Buying Advice: New vs. Refurbished
This is the hidden gem of M1 Air ownership in 2024. Refurbished M1 MacBooks (via Back Market, Apple Certified Refurbished, or retail clearance) are appearing at steep discounts. One user found a refurbished M1 Pro MacBook for around $710 out the door in "Good" condition with a nearly-new battery. The M1 Air equivalents are even more accessible.
If you go refurbished, the community advice is clear: don't spend over $650 out the door for a "Good" condition unit, because battery capacity in that grade can arrive at 80–85%. Apple Certified Refurbished is safer if budget allows. And if you're buying new, the M2 or M3 Air may be a smarter buy at current pricing — but if the M1 Air is significantly cheaper where you're shopping, it remains a genuinely capable machine for most users.

The Bottom Line
The M1 MacBook Air simplified something that used to be complicated. You don't need to read thirty laptop reviews, compare thermal paste applications, or worry about whether the fan curve is well-tuned. For students, professionals doing everyday computing, and anyone coming from the Windows ecosystem who's tired of compromises — this is a machine that just works, holds its value, and stays relevant longer than it has any right to at its price point.

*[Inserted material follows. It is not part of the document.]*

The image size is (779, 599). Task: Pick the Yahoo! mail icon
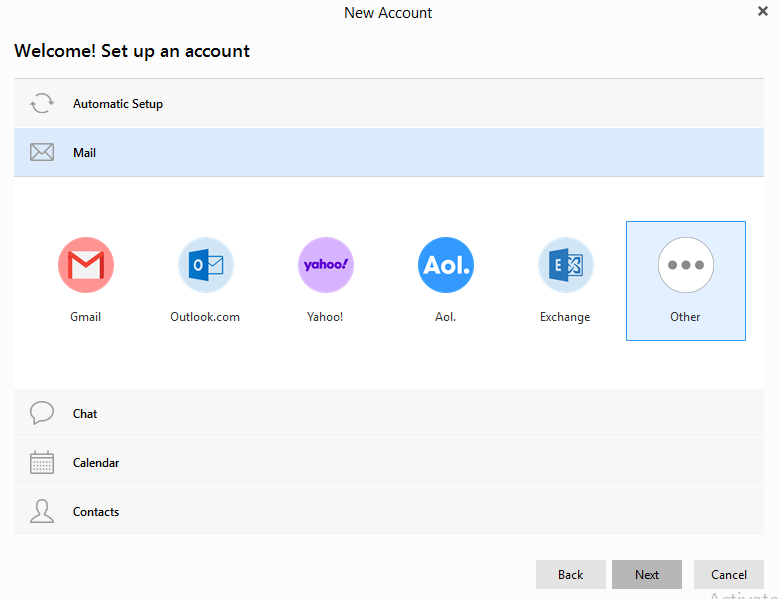tap(326, 265)
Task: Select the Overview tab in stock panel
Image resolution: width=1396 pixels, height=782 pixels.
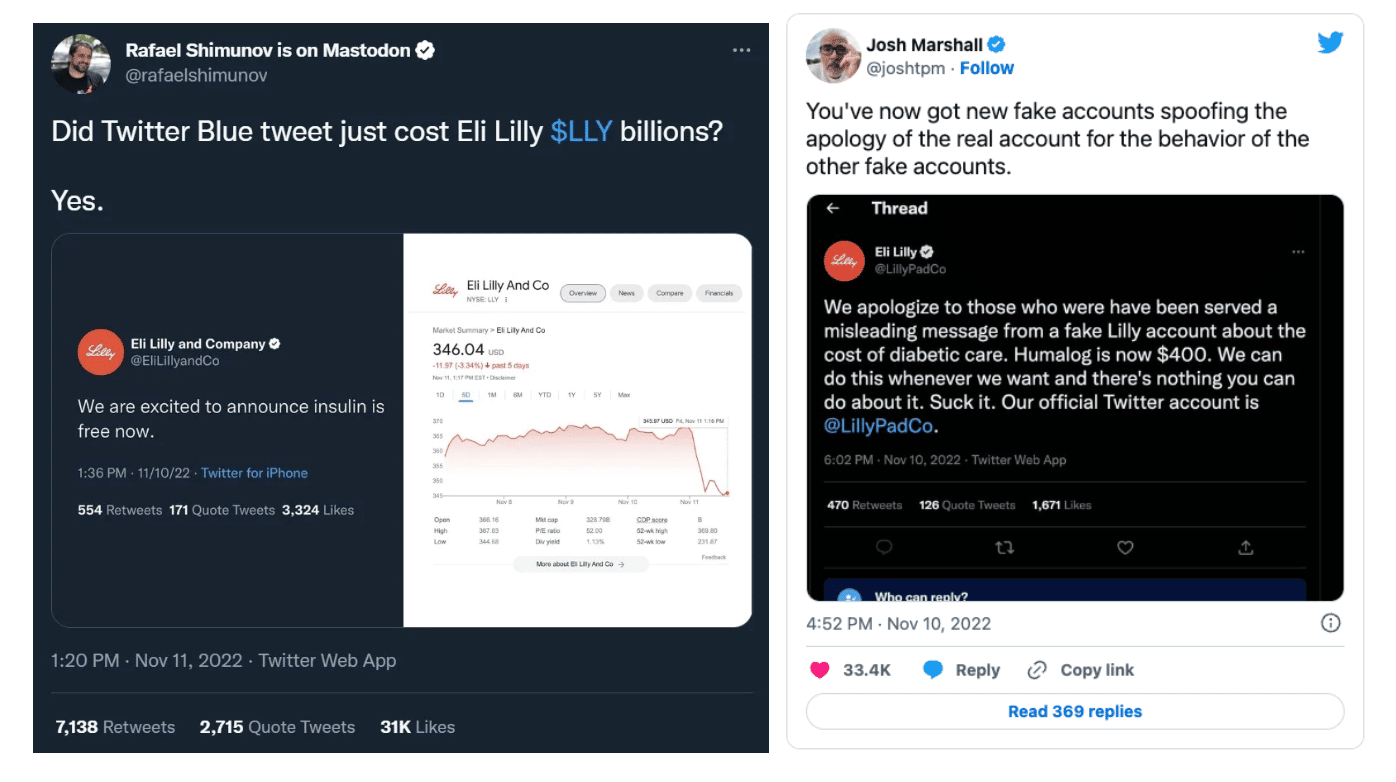Action: 582,293
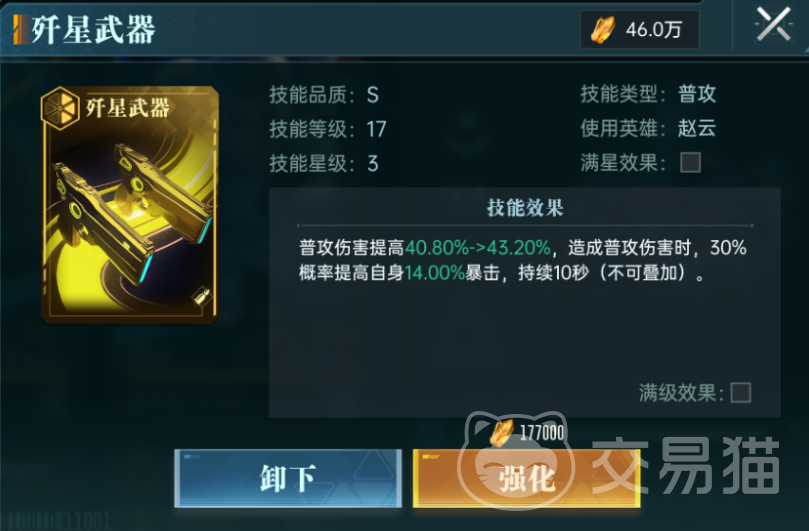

It's not for power users running sustained heavy workloads, not for serious gamers, and not for anyone who needs Windows-only software. But for everyone else? The MacBook Air M1 remains one of the smartest buys in laptops, even years in.
![]()
Frequently Asked Questions
Q: Is the M1 MacBook Air still worth buying in 2024?
A: Yes, especially if you can find it at a discount or refurbished. For everyday tasks — browsing, productivity, light creative work, and student use — it remains an excellent machine. If budget allows, the M2 or M3 Air offers improvements, but the M1 is far from obsolete.